These vegetarian healthier jalapeño poppers are spicy, cheesy, packed with a lil’ secret protein, and here for all your game day needs.Jump to Recipe
These little jalapeño poppers are the perfect healthy-ish option for all your game day or tailgating needs. They’re spicy, cheesy, and packed with a lil’ bit of secret protein. They’re ready in less than 30 minutes and happen to be vegetarian. Basically, this recipes wins, even if your team doesn’t (wow…that joke is bad).
Ingredients for Jalapeño Poppers
Jalapeño Peppers: These spicy little peppers add plenty of heat and smokiness to this recipe. If you’re sensitive to spice, make sure you remove the seeds. You could also substitute mini bell peppers if the jalapeños are just too much for you.
Olive Oil: Just a tablespoon to coat the peppers so they roast up nicely.
Cream Cheese: This is an important component of the cheesy flavor profile. Bring your cream cheese to room temperature to make combining the ingredients easier.

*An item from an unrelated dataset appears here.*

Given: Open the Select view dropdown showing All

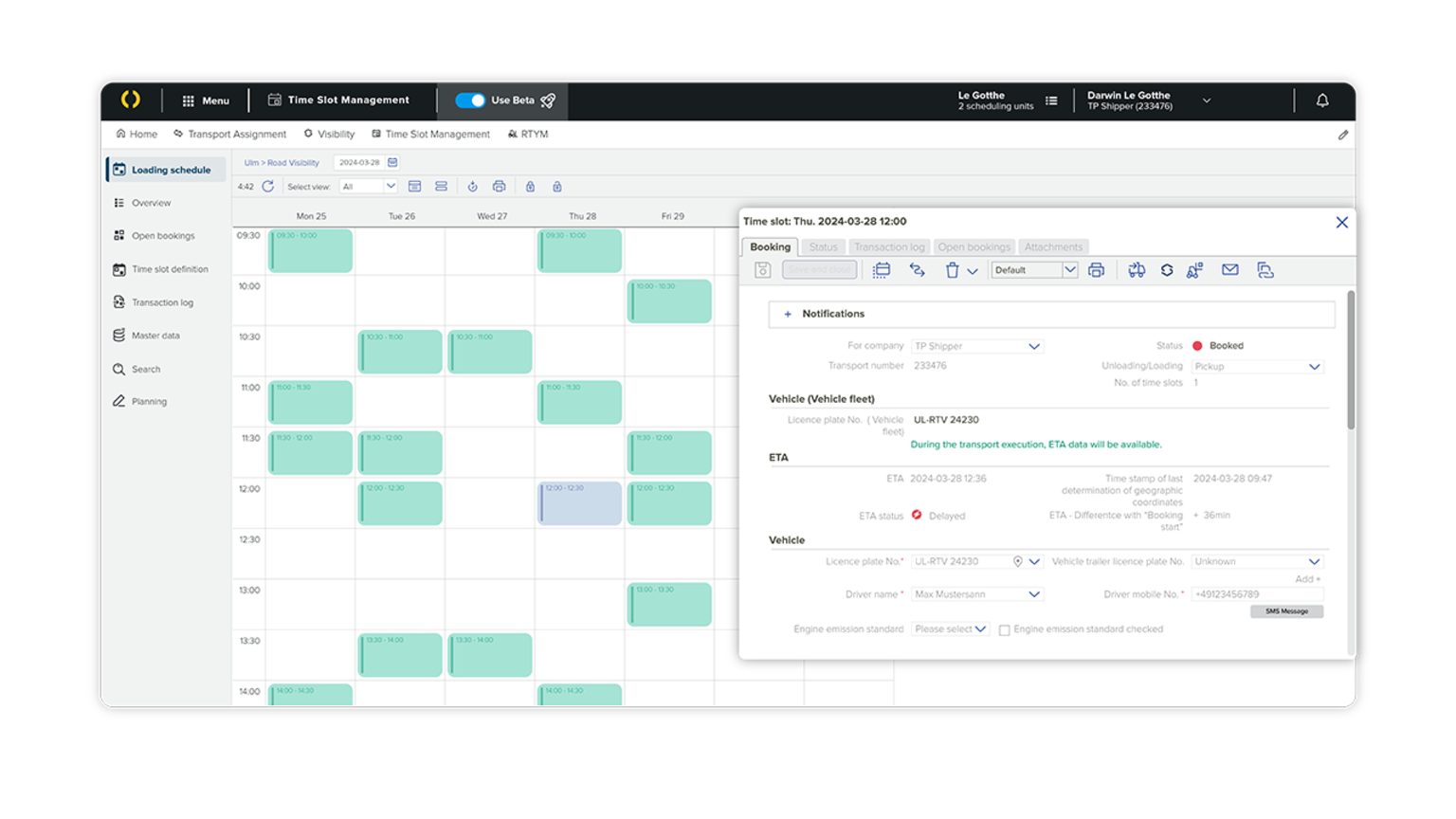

Greek Yogurt: Aha! The secret protein I was talking about. When combined with the cream cheese and shredded cheese, it lends a nice tart flavor and some extra nutrients to keep your tummy full and happy. You already know my favorite.
Cheddar Cheese: Sharp is the preference here, but whatever you have works!
Chives or Green Onions: Just a tablespoon for some herby onion vibes.
Sea Salt and Black Pepper: To round out the flavors.
Panko Breadcrumbs: Use gluten-free if needed!
A Note on Jalapeños
These little peps are truly no joke, and I exercise a good amount of caution with them in the kitchen. They can definitely burn your skin (I know from experience) and if you’re extra sensitive, it could create a bit of a tickle in your throat that causes coughing. I don’t say any of this to discourage you from making this recipe, just to encourage proper precautions. Here are my tips:
- De-seed your peppers with a spoon once they’re cut in half. This will reduce the spiciness.
- Wear gloves when you cut, de-seed, and handle the peppers.
- Be sure to wash your hands and cutting board thoroughly after handling.
- If it’s all just too much, use baby bell peppers instead. Seriously. No shame in that game.
If you make these healthier jalapeño peppers, be sure to leave a rating and review! This helps little blogs like mine show up on Google and encourages others to give the recipes a try.
Other Game Day Recipe Ideas
- 7-Ingredient Oreo Pie (Vegan and Gluten-Free!)
- Healthier S’mores Dip (3 Ingredients!)
- Super Easy and Fresh Heirloom Pico de Gallo
- The Very Best Easy Weeknight Turkey Burgers
- Super Fudgy Gluten-Free Olive Oil Brownies
Healthier Jalapeño Poppers
- Baking Sheet
- parchment paper
- Chef's Knife
- medium bowl
- 10 jalapeño peppers halved lengthwise and seeds removed
- 1 tbsp olive oil
- 2 oz cream cheese (about ¼ cup) at room temperature
- ¾ cup full fat Greek yogurt
- ¼ cup sharp cheddar cheese finely shredded
- 1 tbsp chives or green onions finely chopped
- 2 cloves garlic peeled and minced or grated
- ¼ tsp sea salt
- freshly ground black pepper
- ½ cup panko breadcrumbs gluten-free if needed
- Preheat oven to 400° F and line a baking sheet with parchment paper or a silicone baking mat.
- Carefully halve and de-seed your jalapeños and rub with olive oil, being careful to wash hands frequently and not touch your face (use gloves if needed).
- In a medium bowl, mix cream cheese, yogurt, cheddar cheese, chives or green onions, garlic, salt, and pepper until combined. Stuff each pepper half with the mixture.
- Put panko breadcrumbs in a shallow bowl and gently press each filled pepper half into the breadcrumbs until covered. Line up on baking sheet with about an inch between each pepper half and bake for 20 minutes, or until the breadcrumbs are golden browned and jalapeños are charred. Let cool 5 minutes and enjoy!